▸ **TEXT TO READ**

☆ ☆ ☆ ☆

Gerryt looks at the others and says, "Well, it seems to me that I am not that person.  The strongest I mean.  I suppose I could try blasting the rock out of the way, but I would probably cause a cave in.  We don't want that, do we?"


ooc: still here...just wasn't aware I could be helpful.  How?  Disable Device?


----------



## Evilhalfling (Oct 1, 2005)

ooc: yes, Disable Device can be use to stablize the ceiling or Search (trapfinding)  to warn of the weaker spots.


----------



## Ferrix (Oct 1, 2005)

Turning towards Gerryt, "if you could stabilize the weaker areas, Hond or Grim could do the primary digging," Aphram says.


----------



## ShaggySpellsword (Oct 1, 2005)

Gerryt squints at the task before them, looking a little closer.

"Actually...let me look at this.  I think there are some parts that are likely to come down if we don't do something about them...let me take a little closer a look.  I might have a few ideas about ways to shore them up."

OOC: Search +9, Disable Device +11


----------



## Evilhalfling (Oct 3, 2005)

☆ ☆ ☆ ☆

▸ **DATA SEGMENT**
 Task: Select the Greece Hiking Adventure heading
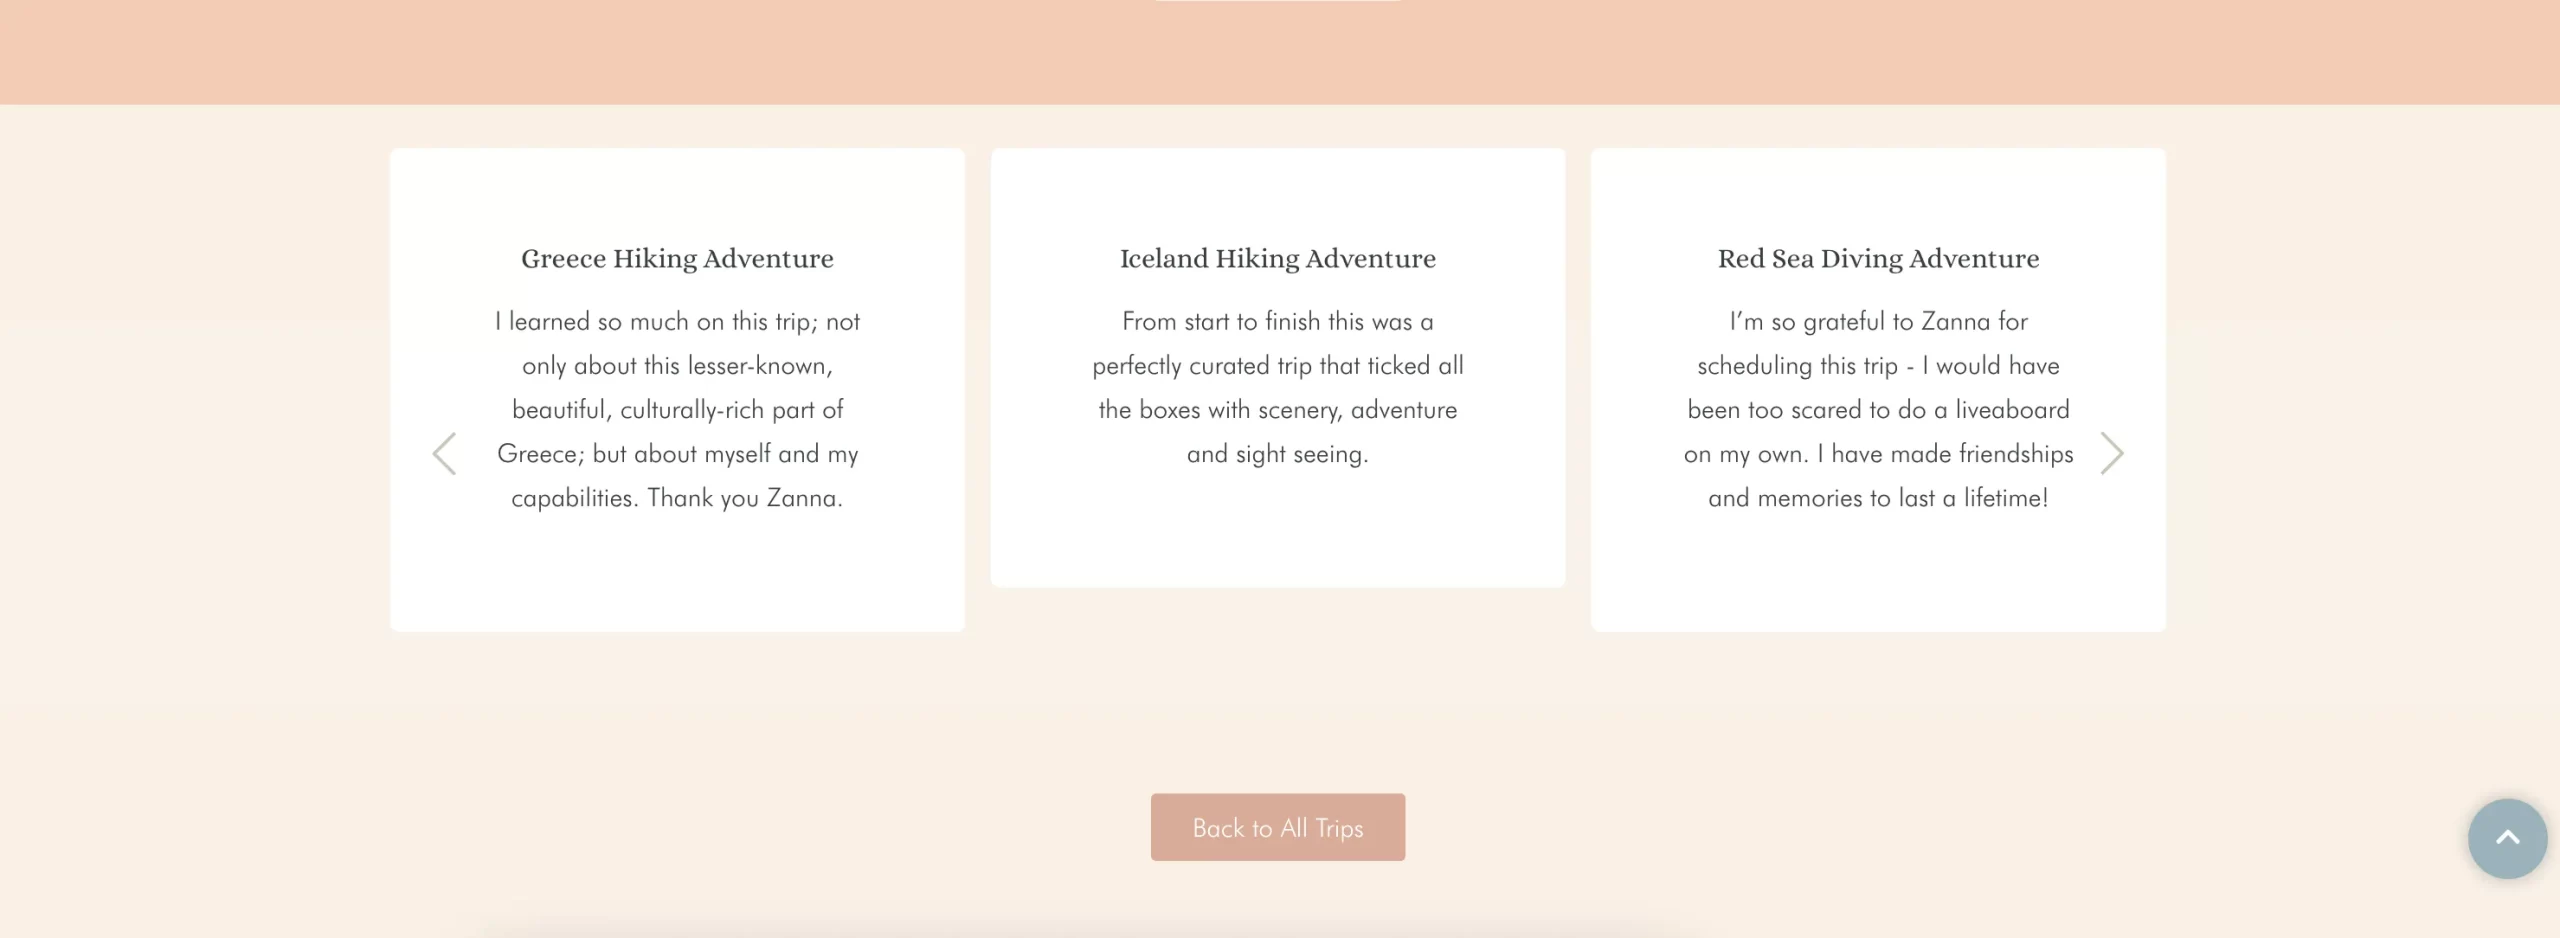[x=677, y=259]
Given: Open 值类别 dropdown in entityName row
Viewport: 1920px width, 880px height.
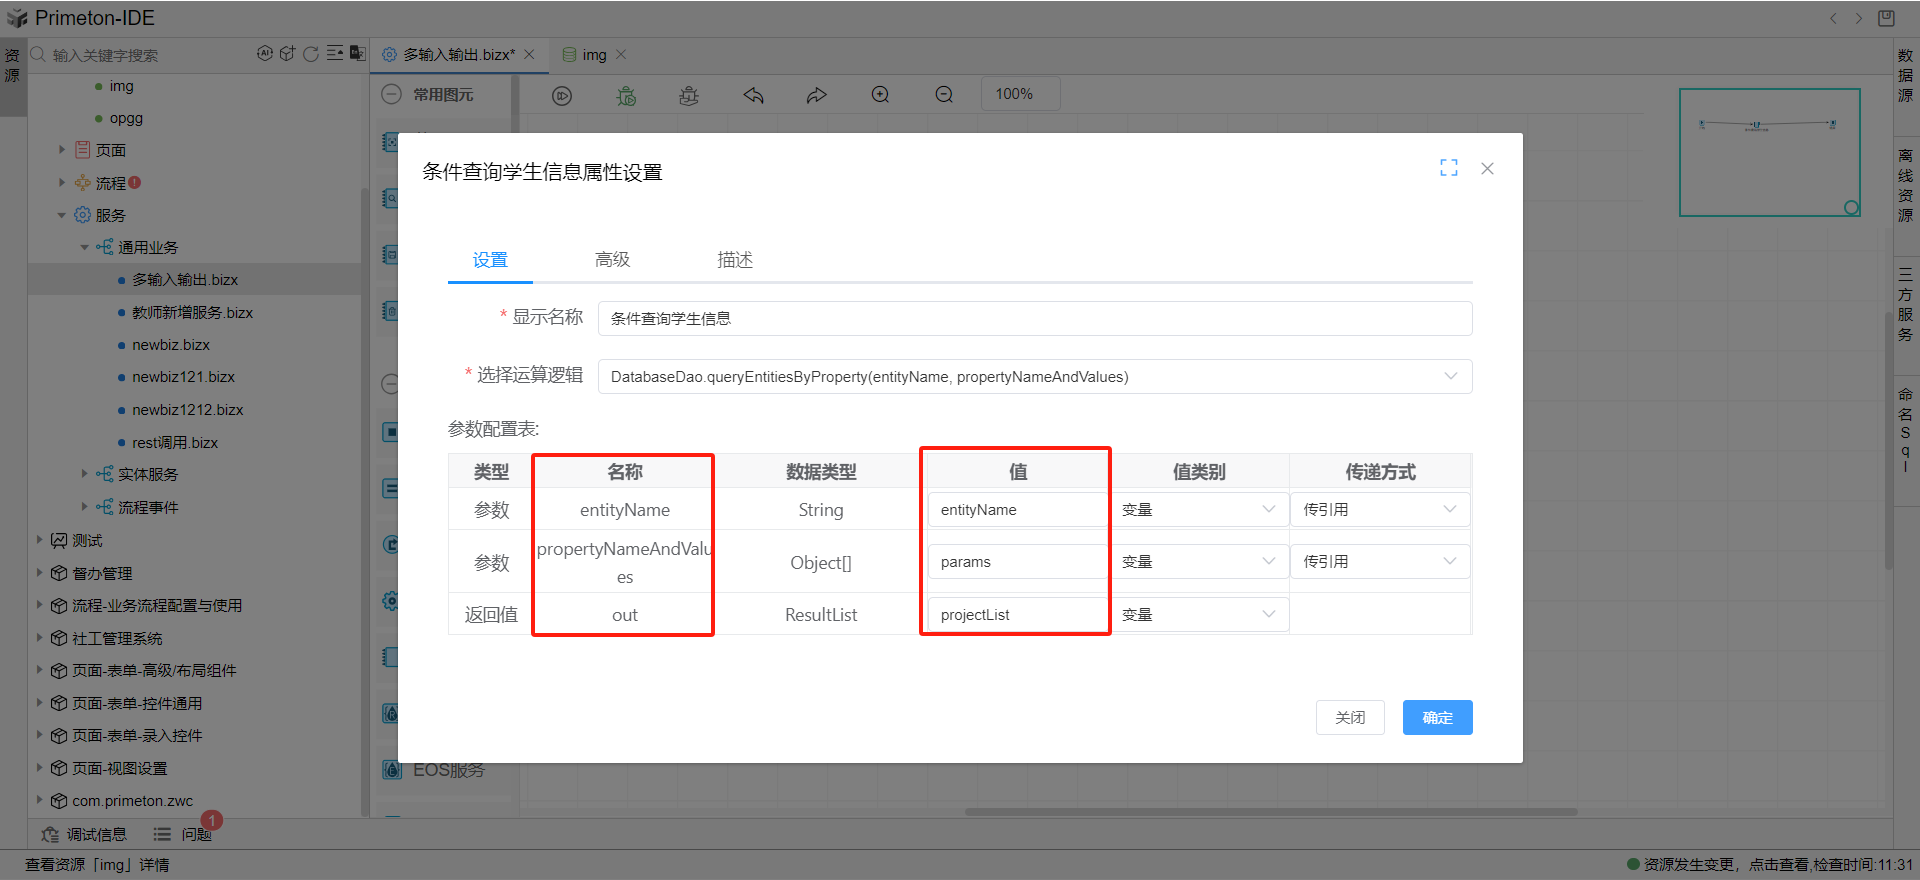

☆ ☆ ☆ ☆

▸ **CHALLENGE**
Revise the forum thread from "Gerryt squints at" to "(Oct 3, 2005)", changing "closer" to "nearer".

▸ **TASK RESULT**
Gerryt squints at the task before them, looking a little nearer.

"Actually...let me look at this.  I think there are some parts that are likely to come down if we don't do something about them...let me take a little nearer a look.  I might have a few ideas about ways to shore them up."

OOC: Search +9, Disable Device +11


----------



## Evilhalfling (Oct 3, 2005)